- Recorded data -
****************

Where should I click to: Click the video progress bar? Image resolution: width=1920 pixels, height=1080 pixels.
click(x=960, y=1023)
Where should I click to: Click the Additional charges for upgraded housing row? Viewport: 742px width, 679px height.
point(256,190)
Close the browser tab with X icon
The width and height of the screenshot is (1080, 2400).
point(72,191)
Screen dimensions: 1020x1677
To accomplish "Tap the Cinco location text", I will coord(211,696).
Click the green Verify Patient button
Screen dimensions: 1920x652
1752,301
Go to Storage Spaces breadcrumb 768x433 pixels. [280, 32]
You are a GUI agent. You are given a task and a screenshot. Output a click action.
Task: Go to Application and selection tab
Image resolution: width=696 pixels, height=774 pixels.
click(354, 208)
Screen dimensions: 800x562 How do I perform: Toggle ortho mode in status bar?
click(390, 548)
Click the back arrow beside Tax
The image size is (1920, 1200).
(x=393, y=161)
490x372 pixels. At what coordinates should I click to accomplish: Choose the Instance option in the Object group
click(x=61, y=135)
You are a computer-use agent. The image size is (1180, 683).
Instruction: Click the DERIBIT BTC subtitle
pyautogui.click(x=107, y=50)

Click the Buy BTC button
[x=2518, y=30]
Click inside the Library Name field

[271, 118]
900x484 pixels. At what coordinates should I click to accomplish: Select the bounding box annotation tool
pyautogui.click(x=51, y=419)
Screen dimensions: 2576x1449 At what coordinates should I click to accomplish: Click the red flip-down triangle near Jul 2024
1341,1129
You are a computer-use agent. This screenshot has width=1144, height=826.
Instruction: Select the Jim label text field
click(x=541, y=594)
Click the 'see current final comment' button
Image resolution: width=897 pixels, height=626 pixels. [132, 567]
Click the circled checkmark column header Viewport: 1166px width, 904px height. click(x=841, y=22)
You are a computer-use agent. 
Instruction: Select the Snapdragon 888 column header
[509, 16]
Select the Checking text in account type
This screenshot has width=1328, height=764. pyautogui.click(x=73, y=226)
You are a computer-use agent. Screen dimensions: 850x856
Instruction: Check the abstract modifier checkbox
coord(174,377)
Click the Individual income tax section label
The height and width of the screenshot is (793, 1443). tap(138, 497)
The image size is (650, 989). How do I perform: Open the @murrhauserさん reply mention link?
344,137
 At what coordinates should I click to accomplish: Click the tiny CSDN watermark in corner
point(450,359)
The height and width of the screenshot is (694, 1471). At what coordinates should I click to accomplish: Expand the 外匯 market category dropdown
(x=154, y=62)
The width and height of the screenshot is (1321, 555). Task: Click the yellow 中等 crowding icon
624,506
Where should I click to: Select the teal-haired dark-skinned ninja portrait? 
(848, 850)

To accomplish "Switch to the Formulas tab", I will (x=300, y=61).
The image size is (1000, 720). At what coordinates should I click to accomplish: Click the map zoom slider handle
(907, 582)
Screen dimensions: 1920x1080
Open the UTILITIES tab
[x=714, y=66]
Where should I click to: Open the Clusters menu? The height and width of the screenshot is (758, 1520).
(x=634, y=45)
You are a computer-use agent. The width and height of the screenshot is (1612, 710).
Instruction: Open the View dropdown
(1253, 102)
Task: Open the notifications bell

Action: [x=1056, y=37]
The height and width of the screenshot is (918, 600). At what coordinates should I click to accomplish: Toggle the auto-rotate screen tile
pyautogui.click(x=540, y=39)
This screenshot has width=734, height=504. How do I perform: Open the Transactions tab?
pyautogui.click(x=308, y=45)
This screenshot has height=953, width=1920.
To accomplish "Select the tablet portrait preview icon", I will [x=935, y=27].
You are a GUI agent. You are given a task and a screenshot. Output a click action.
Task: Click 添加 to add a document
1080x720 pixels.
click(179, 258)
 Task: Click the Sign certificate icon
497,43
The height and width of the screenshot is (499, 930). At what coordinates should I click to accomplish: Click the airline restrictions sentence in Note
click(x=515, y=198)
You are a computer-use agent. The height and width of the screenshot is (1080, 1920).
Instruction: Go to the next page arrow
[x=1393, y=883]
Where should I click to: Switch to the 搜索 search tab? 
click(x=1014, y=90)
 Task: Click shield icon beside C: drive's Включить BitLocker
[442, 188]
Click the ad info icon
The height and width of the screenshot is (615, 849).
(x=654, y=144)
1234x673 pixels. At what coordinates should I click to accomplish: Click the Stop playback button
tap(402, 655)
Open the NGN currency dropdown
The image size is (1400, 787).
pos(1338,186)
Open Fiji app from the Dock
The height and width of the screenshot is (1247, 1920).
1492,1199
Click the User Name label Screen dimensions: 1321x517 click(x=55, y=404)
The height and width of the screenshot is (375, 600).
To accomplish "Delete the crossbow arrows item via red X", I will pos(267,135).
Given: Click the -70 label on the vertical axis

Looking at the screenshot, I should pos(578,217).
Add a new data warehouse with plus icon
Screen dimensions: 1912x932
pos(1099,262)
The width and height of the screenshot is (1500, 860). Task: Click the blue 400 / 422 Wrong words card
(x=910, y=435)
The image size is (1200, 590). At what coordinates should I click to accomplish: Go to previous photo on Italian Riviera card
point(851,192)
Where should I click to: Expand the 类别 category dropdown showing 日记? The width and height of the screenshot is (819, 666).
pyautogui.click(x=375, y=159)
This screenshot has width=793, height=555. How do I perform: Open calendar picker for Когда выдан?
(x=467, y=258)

****************

- Task requirements -
Rescale the stretch from the line containing "The height and width of the screenshot is (918, 600)." through the line containing "pyautogui.click(x=540, y=39)": write those lines out again, requests included, and multiply each click coordinate in the answers by 1.85, rounding to whole numbers with halves rounded up. Leave every number in the requests unchanged.

- Expected answer -
The height and width of the screenshot is (918, 600). At what coordinates should I click to accomplish: Toggle the auto-rotate screen tile
pyautogui.click(x=999, y=72)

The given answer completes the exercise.